Cette chronique est à placer sous le signe de la honte: d’une part, Strate-à-gemmes est le premier livre de Terry Pratchett que je lis (Good Omens, écrit avec Neil Gaiman, ne compte pas vraiment), d’autre part, il a fallu que Fulgan me le colle d’autorité dans les mains pour que je l’ouvre (depuis qu’il fait de la musculation, je ne me sens pas trop de le contrarier) et, pour ne rien arranger, je l’ai lu en français.

Si l’histoire implique un monde en forme de disque, elle n’a que peu de rapport avec la série éponyme qui a rendu célèbre Sir Terence. On y suit Kin Arad, ingénieure pour la Compagnie, qui fabrique des planètes, et qui se fait embarquer plus ou moins de force (avec deux compagnons non-humains) pour explorer l’étrange monde plat, où la technologie semble équivaloir aux alentours de l’An Mil.

J’aurais pas mal à redire sur l’intrigue, qui est un peu lente à démarrer au début, confuse sur la fin et qui, de façon générale, ne m’a pas enthousiasmé plus que cela, mais je ne crois pas que ce soit la partie la plus intéressante de Strate-à-gemmes. Il contient par contre pas mal d’idées pour un monde de SF à haut niveau technologique, y compris sur des éléments d’économie pas mal bien vus.

Mais, à mon avis, le cœur de l’histoire, ce sont les personnages, leurs particularités et leurs plans idiots dans un monde médiéval-fantastique qu’ils ont du mal à comprendre. Deux esprits plutôt scientifiques, l’une ingénieure et l’autre anthropologue (et ursoïde), accompagnée par un pilote qui va vite se révéler être le bourrin de service, utilisant à profit ses quatre bras pour passer à travers – parfois littéralement – tout ce qui ressemble à de l’adversité.

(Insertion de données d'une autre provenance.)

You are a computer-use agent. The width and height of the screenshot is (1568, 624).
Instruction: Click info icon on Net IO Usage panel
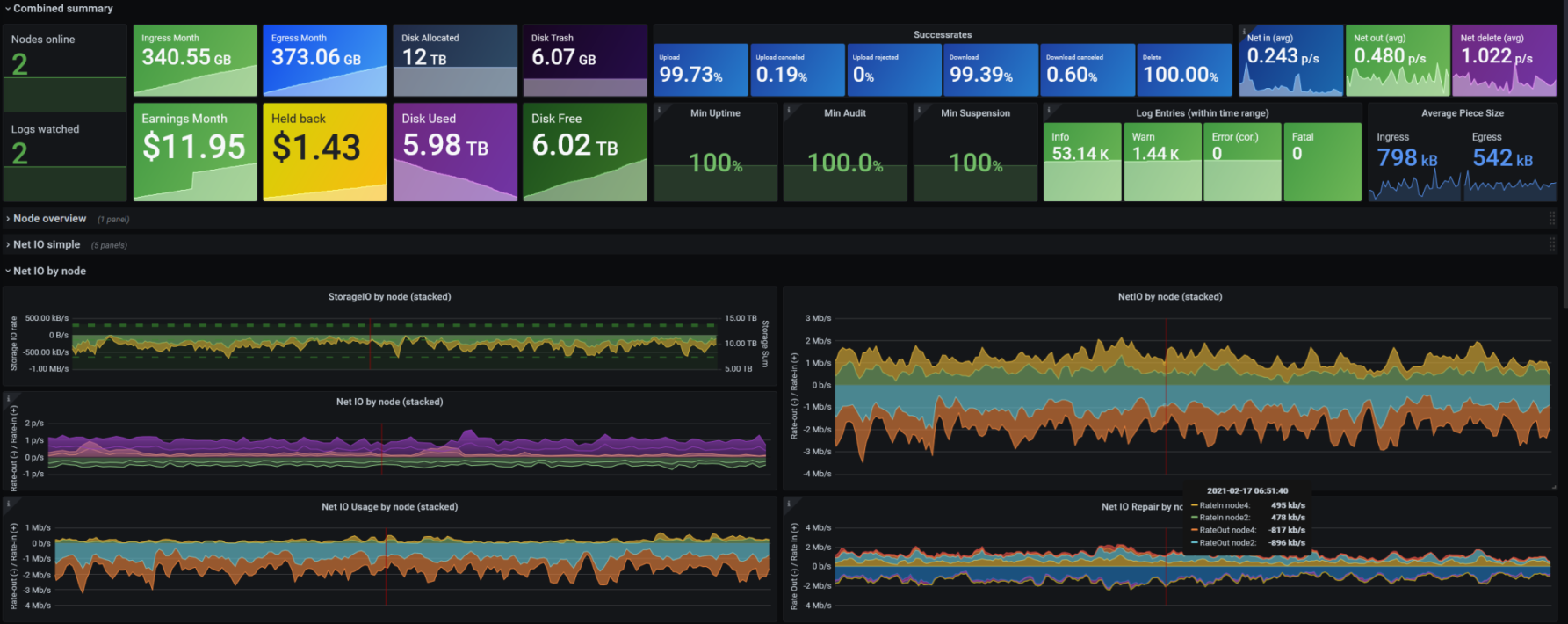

Quelque part, j’ai l’impression de suivre une équipe de personnages de Tigres Volants en balade dans un monde à la Donj’ et ça, ça m’amuse beaucoup. S’y ajoutent, au-delà de la grosse dose d’humour, une réflexion sur la question d’un univers multiculturel et cosmopolite. En cerise sur le gâteau, on a des éléments uchroniques que je ne révélerai pas ici, mais qui donnent à ce roman non pas un, mais deux twists finaux – le second étant plus subtil.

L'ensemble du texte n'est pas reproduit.